SYNB1934 is an orally administered, non-systemically absorbed drug candidate being studied as a potential treatment for phenylketonuria (PKU) that is designed to reduce levels of Phe in people with PKU using precision genetic engineering of the well-characterized probiotic E. coli Nissle. Treatment options for PKU are currently limited due to efficacy and safety, and many of those who are treated need additional Phe-lowering.

“This designation for SYNB1934 demonstrates the urgent need for new PKU treatment options for patients, especially children,” said Dave Hava, head of Research and Development at Synlogic. “This is also extraordinary news as our program heads towards initiation of Synpheny-3, the pivotal phase 3 study for SYNB1934 in PKU in the first half of the year.”

The FDA grants Rare Pediatric Disease designation for serious and life-threatening diseases that primarily affect children ages 18 years or younger and fewer than 200,000 people in the United States. The Rare Pediatric Disease Priority Review Voucher program is intended to address the challenges that drug companies face when developing treatments for these unique patient populations.
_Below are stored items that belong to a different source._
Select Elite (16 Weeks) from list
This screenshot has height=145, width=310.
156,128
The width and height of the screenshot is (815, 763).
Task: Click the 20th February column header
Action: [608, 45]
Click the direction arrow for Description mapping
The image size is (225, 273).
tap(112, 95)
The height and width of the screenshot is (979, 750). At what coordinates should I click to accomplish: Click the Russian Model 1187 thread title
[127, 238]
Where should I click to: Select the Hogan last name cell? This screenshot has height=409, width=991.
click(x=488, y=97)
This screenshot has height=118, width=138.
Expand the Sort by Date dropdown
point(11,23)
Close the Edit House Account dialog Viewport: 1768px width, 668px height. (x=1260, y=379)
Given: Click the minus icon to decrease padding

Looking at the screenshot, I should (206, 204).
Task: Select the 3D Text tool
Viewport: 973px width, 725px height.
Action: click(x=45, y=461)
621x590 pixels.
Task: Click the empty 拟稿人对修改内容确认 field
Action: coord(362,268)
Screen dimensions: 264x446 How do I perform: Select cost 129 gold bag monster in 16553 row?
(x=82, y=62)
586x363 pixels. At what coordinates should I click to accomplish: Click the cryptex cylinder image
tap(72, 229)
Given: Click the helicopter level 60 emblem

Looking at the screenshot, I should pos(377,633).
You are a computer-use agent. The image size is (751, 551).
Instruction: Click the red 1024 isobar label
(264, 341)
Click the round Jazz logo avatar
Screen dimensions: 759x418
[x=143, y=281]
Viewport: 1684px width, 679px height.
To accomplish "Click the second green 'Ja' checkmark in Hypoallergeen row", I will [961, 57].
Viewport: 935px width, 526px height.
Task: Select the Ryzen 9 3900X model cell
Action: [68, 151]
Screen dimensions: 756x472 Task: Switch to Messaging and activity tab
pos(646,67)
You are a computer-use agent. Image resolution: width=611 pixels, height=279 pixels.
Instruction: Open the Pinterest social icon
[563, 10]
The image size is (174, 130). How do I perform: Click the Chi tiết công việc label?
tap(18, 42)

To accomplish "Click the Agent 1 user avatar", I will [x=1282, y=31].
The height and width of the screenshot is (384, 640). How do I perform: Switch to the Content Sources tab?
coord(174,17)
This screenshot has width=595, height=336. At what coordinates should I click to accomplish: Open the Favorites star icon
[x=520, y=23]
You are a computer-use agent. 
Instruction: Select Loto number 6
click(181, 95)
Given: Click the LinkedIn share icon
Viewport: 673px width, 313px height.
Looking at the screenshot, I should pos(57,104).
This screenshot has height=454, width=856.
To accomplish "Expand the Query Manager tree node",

Under this program, a sponsor who receives an approval for a drug or biologic for a “rare pediatric disease” may be eligible for a voucher that can be redeemed to receive priority review of a subsequent marketing application for a different product or sold to another sponsor for priority review of their marketing application.

Recently, Bluebird Bio sold two priority review vouchers: one to Argenx for $102 million and one to Bristol Myers Squibb for $95 million.

Author: Rare Daily Staff